**WHAT YOU HAVE TO DO:** List every line in this data where the string "computer" occurs.

**RECORDS TO PROCESS:**
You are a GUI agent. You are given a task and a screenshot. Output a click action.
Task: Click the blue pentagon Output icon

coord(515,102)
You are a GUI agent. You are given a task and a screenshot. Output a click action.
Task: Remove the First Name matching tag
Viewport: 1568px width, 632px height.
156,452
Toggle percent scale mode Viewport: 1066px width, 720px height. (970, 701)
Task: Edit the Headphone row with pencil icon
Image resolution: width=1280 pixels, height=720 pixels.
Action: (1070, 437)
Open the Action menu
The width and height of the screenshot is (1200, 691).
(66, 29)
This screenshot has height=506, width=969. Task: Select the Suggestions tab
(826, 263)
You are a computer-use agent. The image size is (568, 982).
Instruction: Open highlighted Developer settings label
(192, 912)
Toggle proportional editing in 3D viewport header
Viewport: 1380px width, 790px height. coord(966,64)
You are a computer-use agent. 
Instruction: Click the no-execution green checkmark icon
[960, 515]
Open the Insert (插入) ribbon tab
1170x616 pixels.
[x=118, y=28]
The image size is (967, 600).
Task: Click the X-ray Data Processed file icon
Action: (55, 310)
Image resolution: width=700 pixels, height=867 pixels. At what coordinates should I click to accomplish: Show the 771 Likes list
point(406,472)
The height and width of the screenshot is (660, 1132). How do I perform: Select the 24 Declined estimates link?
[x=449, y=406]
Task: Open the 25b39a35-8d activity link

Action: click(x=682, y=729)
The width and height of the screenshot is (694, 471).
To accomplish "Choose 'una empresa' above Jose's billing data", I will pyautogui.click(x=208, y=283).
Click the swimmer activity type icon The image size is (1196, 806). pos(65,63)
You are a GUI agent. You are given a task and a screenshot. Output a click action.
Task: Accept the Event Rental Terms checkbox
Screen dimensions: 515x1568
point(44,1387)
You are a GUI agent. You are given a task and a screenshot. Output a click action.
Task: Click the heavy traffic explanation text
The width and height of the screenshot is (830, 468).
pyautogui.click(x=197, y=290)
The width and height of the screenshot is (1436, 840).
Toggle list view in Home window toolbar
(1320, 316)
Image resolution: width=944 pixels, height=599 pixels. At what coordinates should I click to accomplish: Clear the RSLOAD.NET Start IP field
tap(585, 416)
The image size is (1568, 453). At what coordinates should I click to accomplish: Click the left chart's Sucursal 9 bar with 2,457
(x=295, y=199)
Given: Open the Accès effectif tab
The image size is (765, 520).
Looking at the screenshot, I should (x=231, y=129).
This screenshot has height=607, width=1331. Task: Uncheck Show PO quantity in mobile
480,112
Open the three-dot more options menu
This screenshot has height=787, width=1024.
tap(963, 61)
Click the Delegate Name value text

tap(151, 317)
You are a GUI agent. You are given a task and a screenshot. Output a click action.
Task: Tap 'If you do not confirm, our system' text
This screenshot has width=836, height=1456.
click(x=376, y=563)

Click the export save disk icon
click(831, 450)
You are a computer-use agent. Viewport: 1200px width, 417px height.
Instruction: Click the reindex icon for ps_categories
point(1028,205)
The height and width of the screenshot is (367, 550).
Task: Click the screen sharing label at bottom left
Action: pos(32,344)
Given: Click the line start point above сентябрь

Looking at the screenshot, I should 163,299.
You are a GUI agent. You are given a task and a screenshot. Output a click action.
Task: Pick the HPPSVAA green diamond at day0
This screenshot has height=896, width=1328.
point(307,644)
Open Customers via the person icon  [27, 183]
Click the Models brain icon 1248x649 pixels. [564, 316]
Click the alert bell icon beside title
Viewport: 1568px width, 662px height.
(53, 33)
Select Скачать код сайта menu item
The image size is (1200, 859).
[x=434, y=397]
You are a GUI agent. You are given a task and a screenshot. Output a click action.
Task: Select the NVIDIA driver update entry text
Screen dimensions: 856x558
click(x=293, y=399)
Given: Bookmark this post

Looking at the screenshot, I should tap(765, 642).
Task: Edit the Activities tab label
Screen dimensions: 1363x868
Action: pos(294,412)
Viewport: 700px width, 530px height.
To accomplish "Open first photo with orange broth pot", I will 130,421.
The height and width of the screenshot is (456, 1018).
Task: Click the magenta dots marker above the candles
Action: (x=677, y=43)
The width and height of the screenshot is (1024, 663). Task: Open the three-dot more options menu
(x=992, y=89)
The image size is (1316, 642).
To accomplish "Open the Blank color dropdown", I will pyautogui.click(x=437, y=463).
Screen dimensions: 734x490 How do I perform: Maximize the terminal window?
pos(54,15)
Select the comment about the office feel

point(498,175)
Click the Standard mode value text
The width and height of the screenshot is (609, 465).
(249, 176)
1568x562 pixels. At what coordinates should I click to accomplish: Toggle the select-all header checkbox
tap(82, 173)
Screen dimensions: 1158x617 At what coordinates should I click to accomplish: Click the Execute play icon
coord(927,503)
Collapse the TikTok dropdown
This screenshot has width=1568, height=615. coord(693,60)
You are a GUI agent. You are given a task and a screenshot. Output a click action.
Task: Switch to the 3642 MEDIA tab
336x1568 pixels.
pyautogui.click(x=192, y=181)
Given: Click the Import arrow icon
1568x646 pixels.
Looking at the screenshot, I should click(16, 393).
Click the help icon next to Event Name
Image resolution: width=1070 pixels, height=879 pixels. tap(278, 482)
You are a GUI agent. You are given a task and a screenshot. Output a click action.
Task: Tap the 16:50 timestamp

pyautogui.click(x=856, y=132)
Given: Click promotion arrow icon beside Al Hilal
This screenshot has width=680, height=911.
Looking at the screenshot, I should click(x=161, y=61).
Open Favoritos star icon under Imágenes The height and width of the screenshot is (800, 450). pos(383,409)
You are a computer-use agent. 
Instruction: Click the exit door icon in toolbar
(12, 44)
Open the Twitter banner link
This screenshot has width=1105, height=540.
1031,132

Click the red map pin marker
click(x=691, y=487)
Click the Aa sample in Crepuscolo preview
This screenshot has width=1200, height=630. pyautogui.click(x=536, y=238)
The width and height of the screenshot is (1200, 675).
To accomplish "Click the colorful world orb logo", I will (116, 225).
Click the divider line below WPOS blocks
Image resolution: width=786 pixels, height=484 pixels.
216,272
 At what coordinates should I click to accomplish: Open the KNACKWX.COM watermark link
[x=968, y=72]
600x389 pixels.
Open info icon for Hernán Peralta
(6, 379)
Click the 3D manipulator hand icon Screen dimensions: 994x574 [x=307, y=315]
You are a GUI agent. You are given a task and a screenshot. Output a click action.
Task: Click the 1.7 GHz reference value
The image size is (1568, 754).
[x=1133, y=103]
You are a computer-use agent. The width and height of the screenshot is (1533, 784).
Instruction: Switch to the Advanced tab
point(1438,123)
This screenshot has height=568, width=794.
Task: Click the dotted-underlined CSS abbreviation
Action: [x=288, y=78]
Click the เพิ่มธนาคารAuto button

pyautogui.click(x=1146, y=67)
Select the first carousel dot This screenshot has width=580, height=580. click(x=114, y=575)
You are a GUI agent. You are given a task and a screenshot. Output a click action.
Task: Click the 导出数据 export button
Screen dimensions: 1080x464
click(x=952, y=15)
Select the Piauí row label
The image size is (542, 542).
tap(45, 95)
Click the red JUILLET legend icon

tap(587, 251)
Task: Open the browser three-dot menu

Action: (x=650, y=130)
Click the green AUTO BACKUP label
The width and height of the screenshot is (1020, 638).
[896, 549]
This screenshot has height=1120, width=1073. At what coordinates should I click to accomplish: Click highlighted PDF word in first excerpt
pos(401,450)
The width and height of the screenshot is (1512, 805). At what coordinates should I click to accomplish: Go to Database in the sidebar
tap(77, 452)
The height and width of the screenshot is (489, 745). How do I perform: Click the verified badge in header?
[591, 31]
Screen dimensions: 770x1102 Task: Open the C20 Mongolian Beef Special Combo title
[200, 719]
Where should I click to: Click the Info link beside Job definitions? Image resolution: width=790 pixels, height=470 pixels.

**ANSWER:**
You are a computer-use agent. The image size is (568, 982).
You are a computer-use agent. 
You are a computer-use agent. Viewport: 1200px width, 417px height.
You are a computer-use agent. 
You are a computer-use agent. The width and height of the screenshot is (1533, 784).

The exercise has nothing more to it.